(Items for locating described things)
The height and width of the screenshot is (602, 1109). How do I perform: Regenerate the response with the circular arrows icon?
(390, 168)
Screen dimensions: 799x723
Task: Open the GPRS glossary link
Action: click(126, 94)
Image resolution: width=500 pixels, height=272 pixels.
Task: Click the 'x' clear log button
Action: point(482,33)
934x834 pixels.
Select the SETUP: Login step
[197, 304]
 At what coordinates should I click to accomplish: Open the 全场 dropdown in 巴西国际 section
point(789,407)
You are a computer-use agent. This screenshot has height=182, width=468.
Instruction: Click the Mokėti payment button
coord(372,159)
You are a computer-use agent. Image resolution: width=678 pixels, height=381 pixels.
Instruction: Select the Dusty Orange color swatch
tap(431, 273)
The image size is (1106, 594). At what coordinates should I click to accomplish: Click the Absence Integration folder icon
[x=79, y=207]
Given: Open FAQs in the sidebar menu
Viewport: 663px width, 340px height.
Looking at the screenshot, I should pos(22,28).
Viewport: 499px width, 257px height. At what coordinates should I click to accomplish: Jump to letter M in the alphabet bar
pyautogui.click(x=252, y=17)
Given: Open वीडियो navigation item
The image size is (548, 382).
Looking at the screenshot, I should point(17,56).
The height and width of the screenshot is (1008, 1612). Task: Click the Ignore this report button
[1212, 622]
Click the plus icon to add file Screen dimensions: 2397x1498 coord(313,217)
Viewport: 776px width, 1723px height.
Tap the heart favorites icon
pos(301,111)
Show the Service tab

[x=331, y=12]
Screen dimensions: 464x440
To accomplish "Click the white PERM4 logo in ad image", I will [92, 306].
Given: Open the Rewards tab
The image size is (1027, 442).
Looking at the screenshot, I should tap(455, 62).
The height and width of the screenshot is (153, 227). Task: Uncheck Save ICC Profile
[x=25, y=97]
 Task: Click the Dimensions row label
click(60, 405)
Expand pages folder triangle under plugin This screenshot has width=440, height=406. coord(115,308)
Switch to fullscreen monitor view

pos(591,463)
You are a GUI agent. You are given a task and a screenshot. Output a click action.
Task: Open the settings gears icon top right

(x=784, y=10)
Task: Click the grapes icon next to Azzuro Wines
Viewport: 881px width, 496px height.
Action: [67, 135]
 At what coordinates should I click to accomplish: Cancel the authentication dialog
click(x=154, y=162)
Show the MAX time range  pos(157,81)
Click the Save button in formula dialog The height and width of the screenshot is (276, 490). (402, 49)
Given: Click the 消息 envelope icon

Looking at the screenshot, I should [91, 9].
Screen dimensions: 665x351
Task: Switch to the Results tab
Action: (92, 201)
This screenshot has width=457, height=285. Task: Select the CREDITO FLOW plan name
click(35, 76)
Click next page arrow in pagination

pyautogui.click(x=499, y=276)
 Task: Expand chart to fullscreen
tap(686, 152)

▸ **What you are asked to do**: Copy the items above word for word, from the very first line down to and including the line that contains "tap(431, 273)".

▸ **Reply to the exercise**:
The height and width of the screenshot is (602, 1109). How do I perform: Regenerate the response with the circular arrows icon?
(390, 168)
Screen dimensions: 799x723
Task: Open the GPRS glossary link
Action: click(126, 94)
Image resolution: width=500 pixels, height=272 pixels.
Task: Click the 'x' clear log button
Action: point(482,33)
934x834 pixels.
Select the SETUP: Login step
[197, 304]
 At what coordinates should I click to accomplish: Open the 全场 dropdown in 巴西国际 section
point(789,407)
You are a computer-use agent. This screenshot has height=182, width=468.
Instruction: Click the Mokėti payment button
coord(372,159)
You are a computer-use agent. Image resolution: width=678 pixels, height=381 pixels.
Instruction: Select the Dusty Orange color swatch
tap(431, 273)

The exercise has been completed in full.